**Texte fourni:**
-- -- --

Texte intégral
LE PROGRES
En ce qui concerne sa défense, quel bilan la France peut-elle tirer de son expérience de la guerre du Kosovo?
ALAIN RICHARD
Il est équilibré. Ainsi, en ce qui concerne nos capacités techniques nationales, nous avons relevé des manques ou des disponibilités insuffisantes. Mais, au moment ou nous faisions ce bilan, nous avions la satisfaction de constater que la plupart de ces déficiences étaient en voie d'être comblées.
Avec nos partenaires européens, nous avons aussi constaté que la somme combinée de nos capacités, notamment aériennes, n'était pas encore suffisante pour traiter un tel conflit. Reste que dans cette relative faiblesse européenne, la France a été et de loin le plus gros contributeur et le seul pays capable de participer à tous les types de mission.
Notons, également, que le conseil européen à Cologne, en juin, puis à Helsinki, en décembre, a pris des décisions majeures pour constituer une force capable de traiter une crise de ce type à l'horizon 2003.
LE PROGRES
Que ce soit en France ou en Europe, les budgets vont-ils suivre ?
ALAIN RICHARD
Dans le cas de la France, le niveau d'engagement budgétaire et les moyens en acquisition de matériel sont, à mes yeux, à un bon niveau. Mais il est vrai qu'une partie de nos partenaires européens mettent plus de temps à se sortir d'une organisation de défense encore très marquée par la Guerre Froide.
Il nous reste un effort de persuasion à faire pour qu'ils accélèrent la modernisation de leurs systèmes de défense et augmentent leurs moyens financiers.
LE PROGRES
Pensez-vous que les opinions publiques soient dans le même état d'esprit ?
ALAIN RICHARD
Il faudra qu'on les aide à se souvenir que d'autres Kosovo sont possibles. Il faut éviter que notre continent, riche pacifié et démocratique mais aussi un peu vieillissant, se laisse aller à l'idée qu'au fond seule la grande puissance américaine est habilitée à rétablir la stabilité et l'équité dans les rapports internationaux.

-- -- --

**Extraits de données:**

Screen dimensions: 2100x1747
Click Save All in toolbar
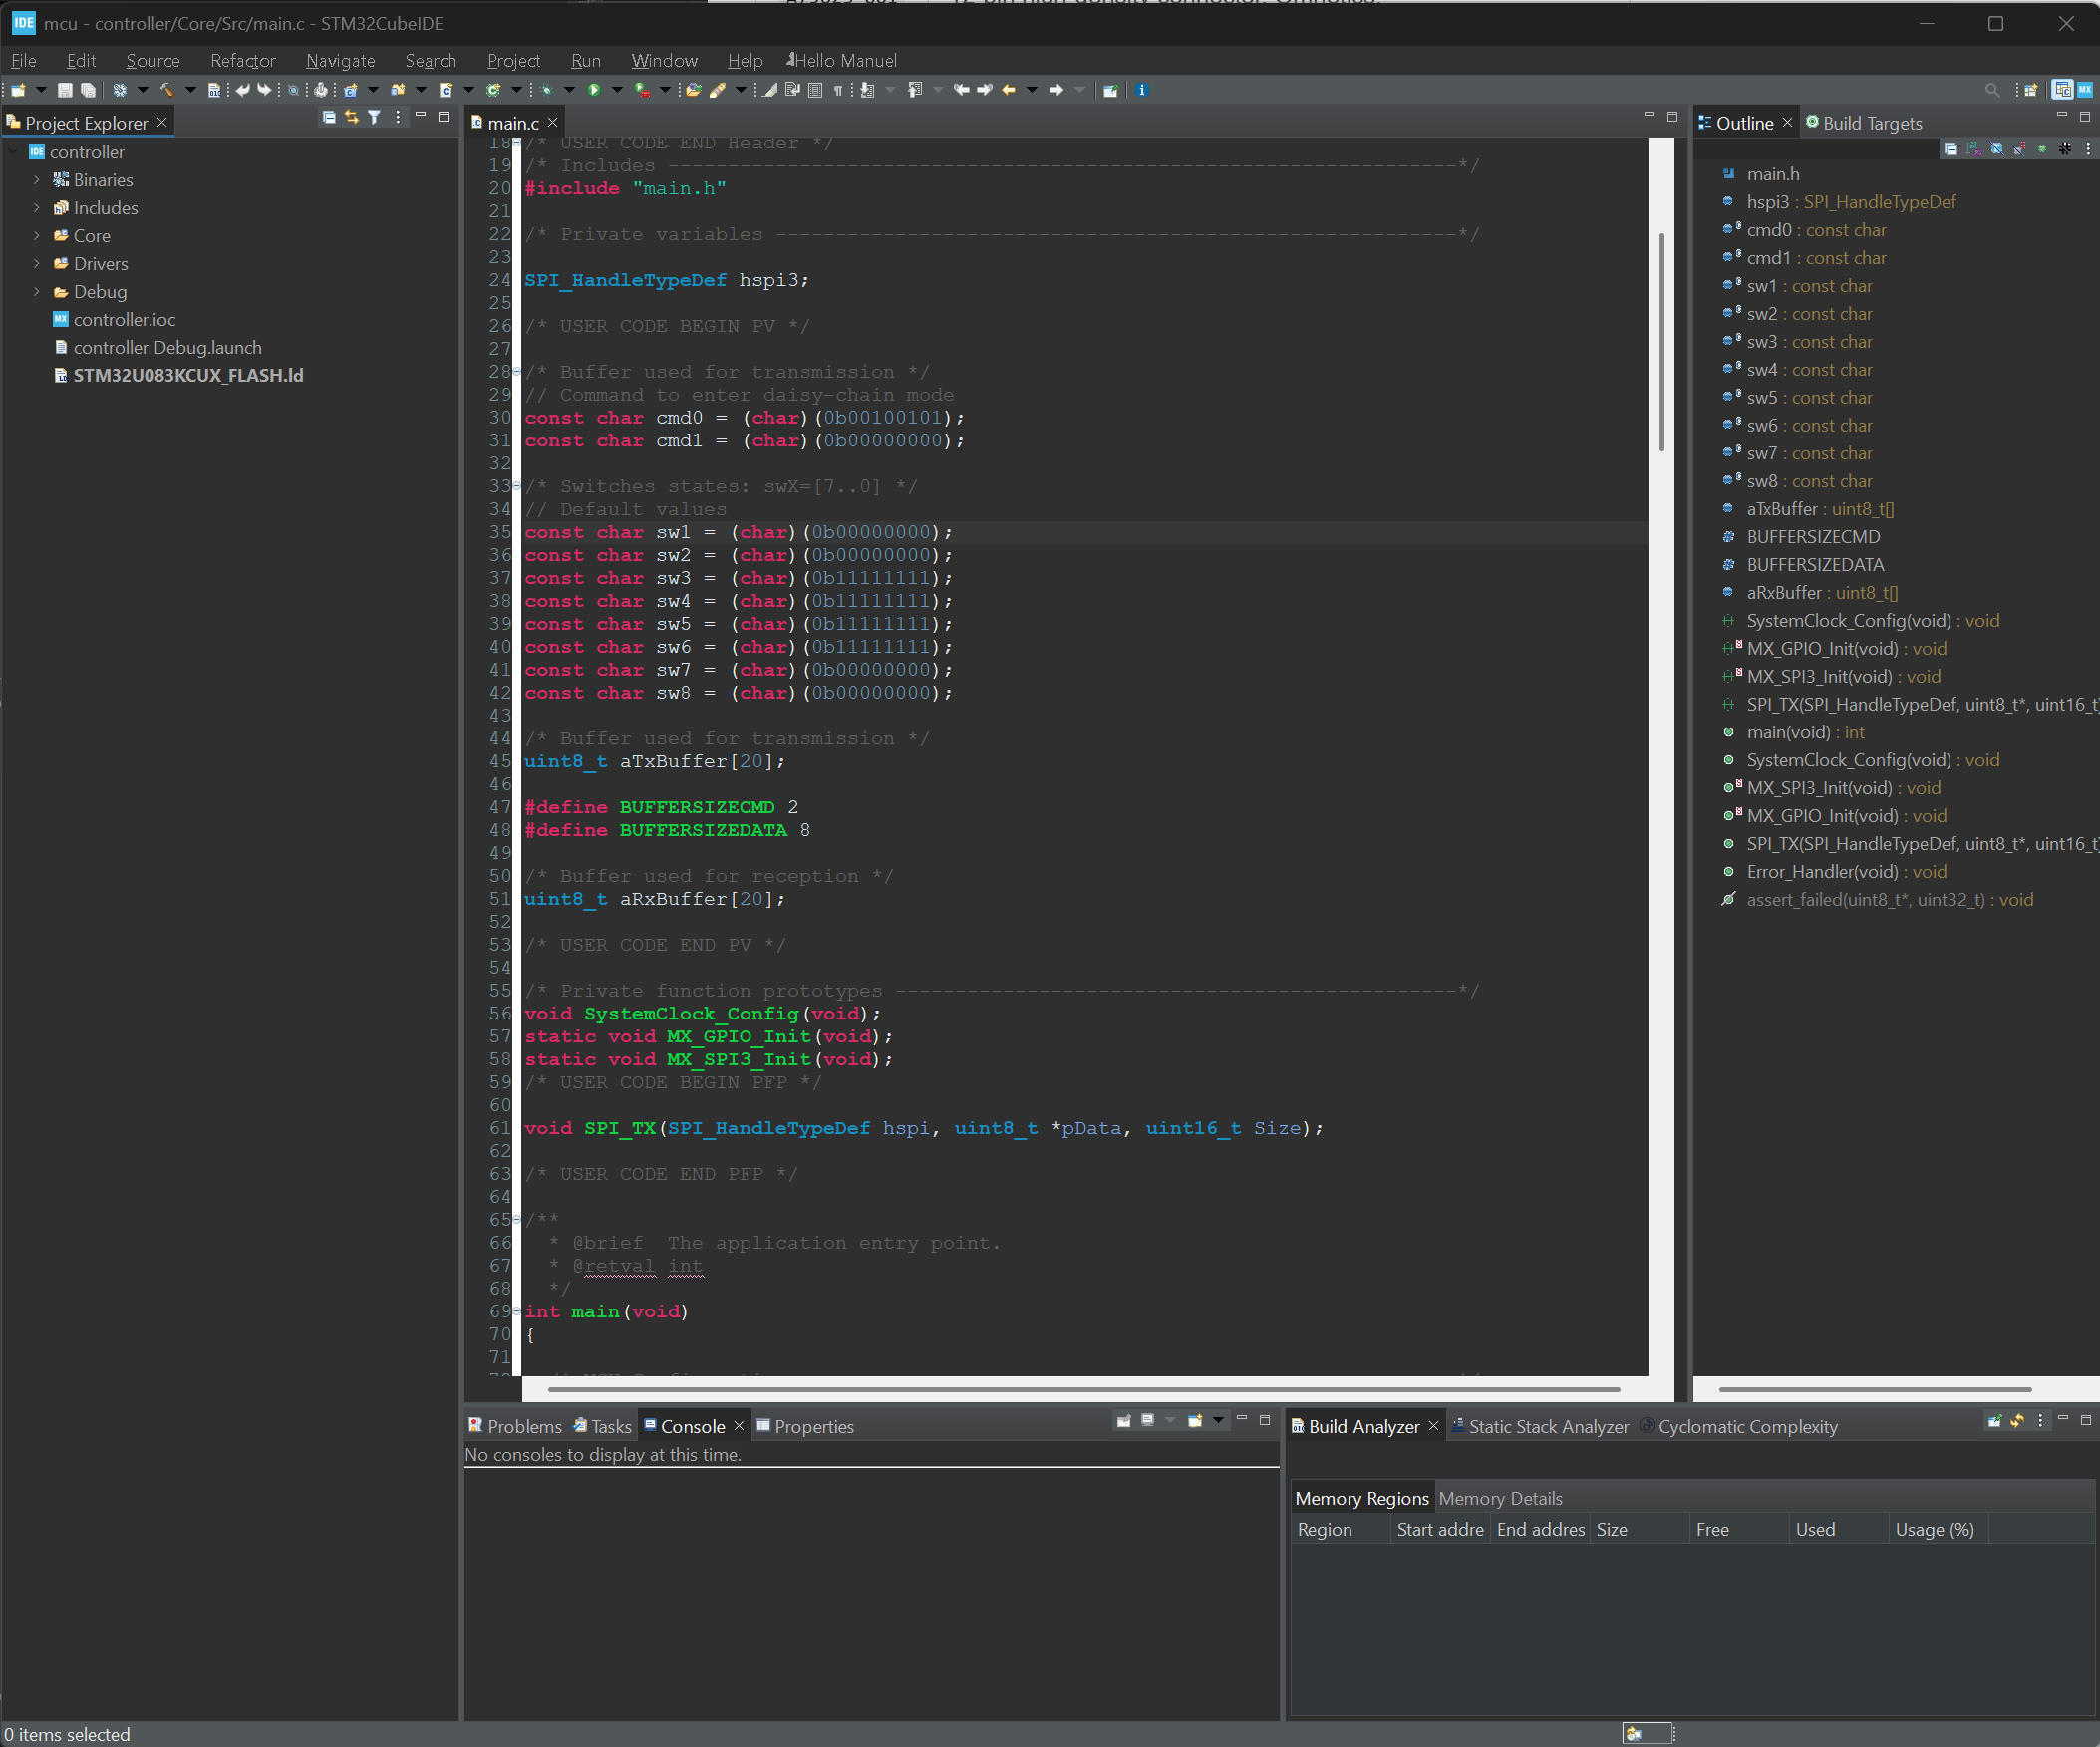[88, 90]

-- -- --

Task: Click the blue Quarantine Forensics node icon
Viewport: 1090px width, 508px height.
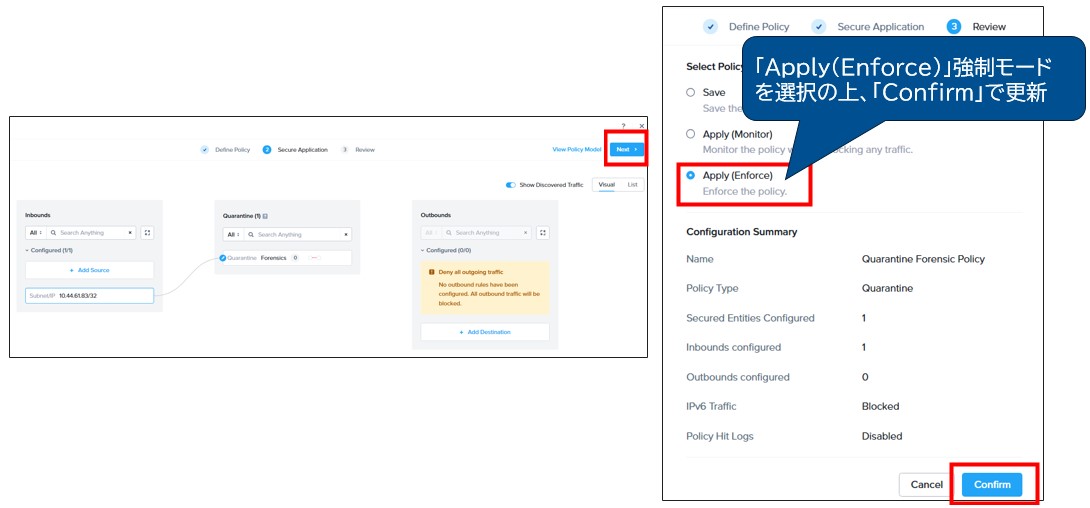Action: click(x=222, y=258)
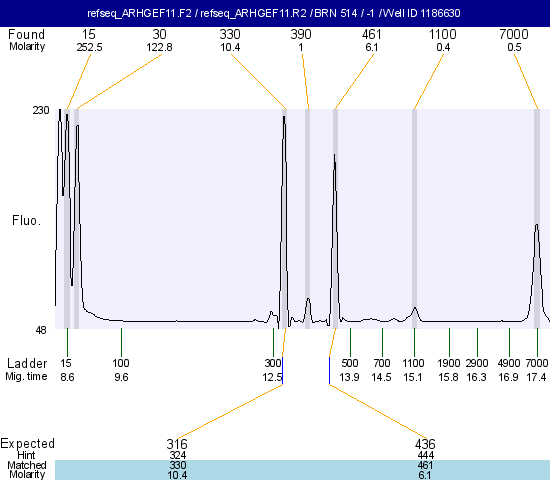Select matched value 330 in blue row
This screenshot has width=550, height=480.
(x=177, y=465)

-- -- --

**Énoncé:**
Répondez à ces questions sur l'entretien consacré à la défense après la guerre du Kosovo :
(a) Dans quelles villes et en quels mois le conseil européen a-t-il pris des décisions majeures ?
(b) À quel horizon la force européenne doit-elle pouvoir traiter une crise de ce type ?
(c) Par quoi l'organisation de défense d'une partie des partenaires européens est-elle encore très marquée ?

**Réponse:**
(a) À Cologne en juin, puis à Helsinki en décembre.
(b) À l'horizon 2003.
(c) Par la Guerre Froide.